ANSWERS to CCS PREP!:
1. a. 518.81, 358.01
Acute respiratory failure (518.81) may be designated as principal diagnosis if it led to the hospital admission, or it may be listed as an associated condition if it occurs after admission. The myasthenia gravis was specified as in acute exacerbation so code 358.01 is most appropriate. See Coding Clinic, 4th Qtr. 2004, p. 139 for this guideline.
2. a. 518.81, 486
If the reason for admission is respiratory failure and pneumonia, the respiratory failure should be sequenced first. These conditions are not co-equal. Clinically, the pneumonia led to the respiratory failure, which resulted in the patient being admitted. If respiratory failure develops after admission, the pneumonia would be sequenced first, and respiratory failure sequenced second. See Coding Clinic, 2nd Qtr. 2003, pp. 21-22 for this guideline.
3. c. 518.81, 428.0
In this example, the physician documented the acute respiratory failure as the reason for admission. Therefore 518.81 should be the principal diagnosis.
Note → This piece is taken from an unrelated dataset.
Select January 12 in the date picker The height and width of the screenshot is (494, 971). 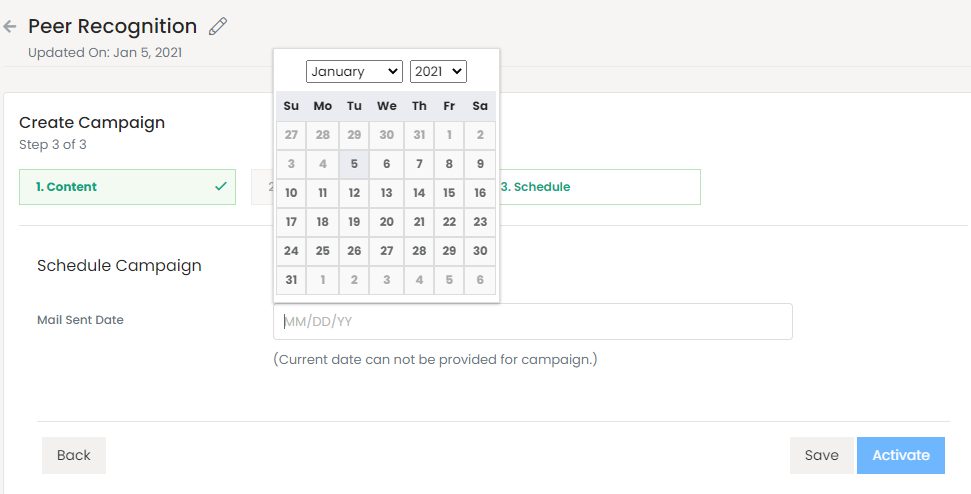point(354,193)
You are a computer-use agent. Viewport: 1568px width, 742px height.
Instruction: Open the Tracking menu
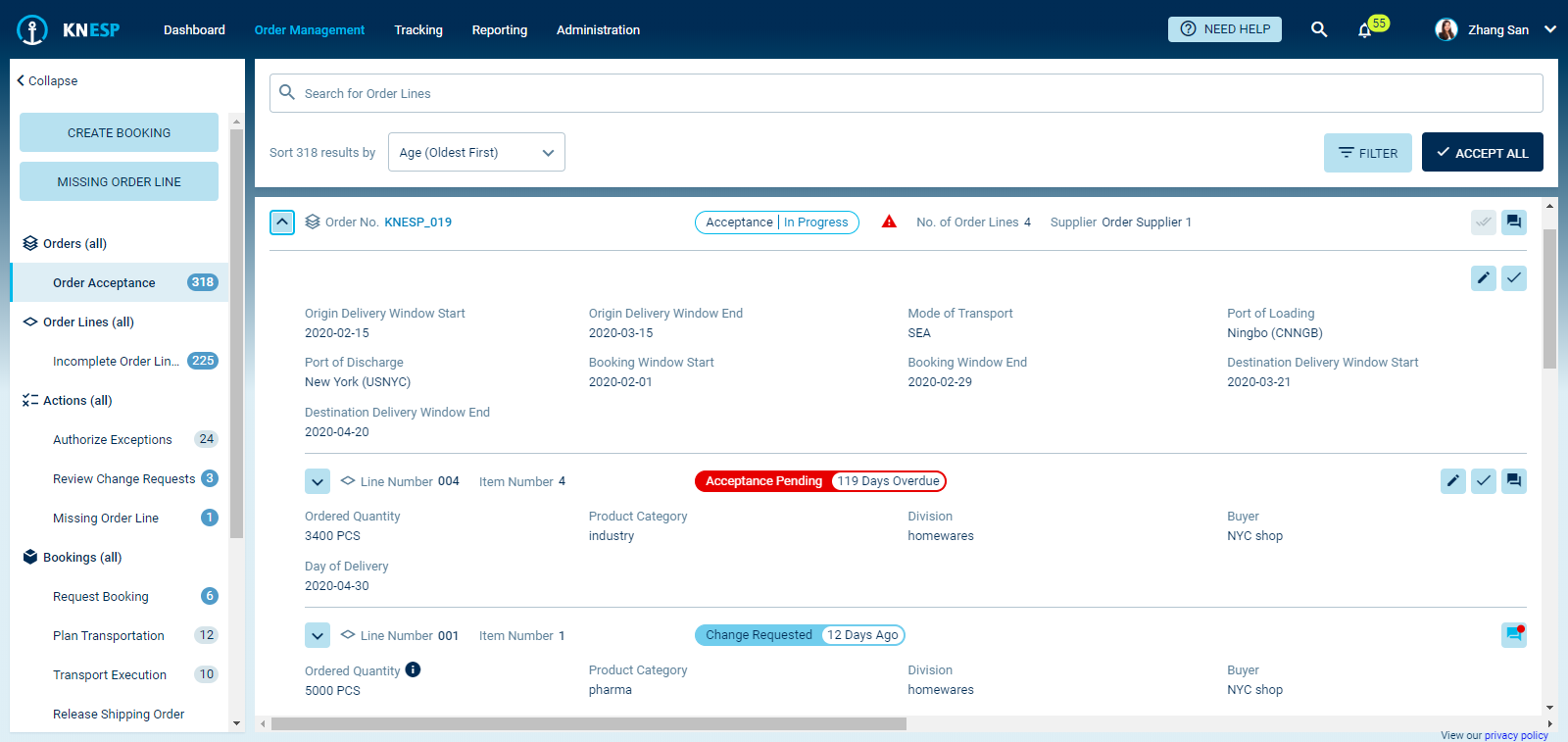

Selection of the principal diagnosis is governed by the circumstances of admission. If the documentation is unclear regarding whether the congestive heart failure or the acute respiratory failure was the reason for admission, coders should query the physician. Also, code 799.1 (Respiratory arrest) contains an EXCLUDES note for designated respiratory failure and would not be an appropriate code for the case.
4. a. 673.24, 518.81
For this case, the obstetrical code is sequenced first because there is a chapter specific guideline (Section I, C, 11, a, 1) specifying that Chapter 11 codes have sequencing priority over codes from other chapters. Code 673.84 is not as specific as 673.24 and should not be assigned for this case. Likewise, code 770.84 is a newborn code and should not be assigned for this case.
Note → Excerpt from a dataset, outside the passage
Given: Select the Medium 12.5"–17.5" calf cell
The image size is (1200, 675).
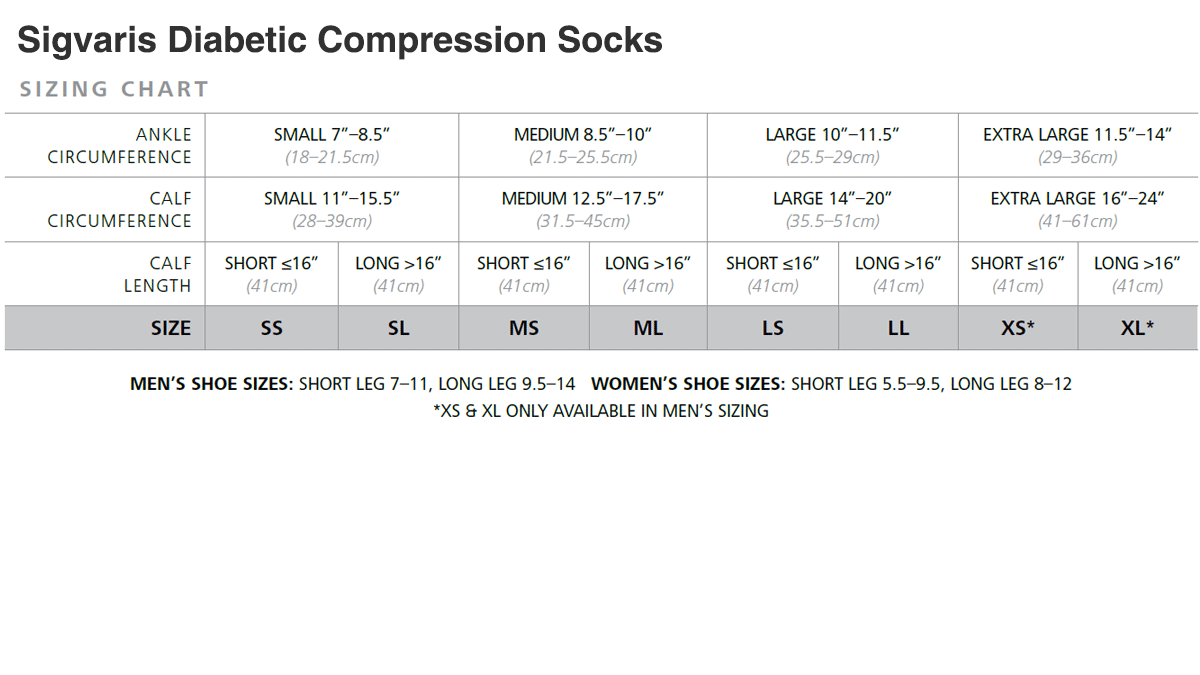Looking at the screenshot, I should [x=583, y=209].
5. d. 970.8, 518.81, 305.60
In this example, poisoning is sequenced first because there is a chapter-specific guideline (Section I, C, 17, e, 2, d) specifying that the poisoning code is sequenced first, followed by a code for the manifestation. The acute respiratory failure is a manifestation of the poisoning. See Coding Clinic, 1st Quarter 2005, p. 6 and First Quarter 1993, p. 25 for this guideline. Also, the drug abuse was not specified as a continuous habit, so code 305.61 is inappropriate.